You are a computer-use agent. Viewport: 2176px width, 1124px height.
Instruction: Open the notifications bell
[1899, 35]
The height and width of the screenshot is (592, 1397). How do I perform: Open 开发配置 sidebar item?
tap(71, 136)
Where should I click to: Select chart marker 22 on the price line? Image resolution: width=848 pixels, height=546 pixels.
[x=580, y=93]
◇ ◇ ◇ ◇
Exercise goal – Could you restate the records above word for word?

Solution to this problem –
You are a computer-use agent. Viewport: 2176px width, 1124px height.
Instruction: Open the notifications bell
[1899, 35]
The height and width of the screenshot is (592, 1397). How do I perform: Open 开发配置 sidebar item?
tap(71, 136)
Where should I click to: Select chart marker 22 on the price line? Image resolution: width=848 pixels, height=546 pixels.
[x=580, y=93]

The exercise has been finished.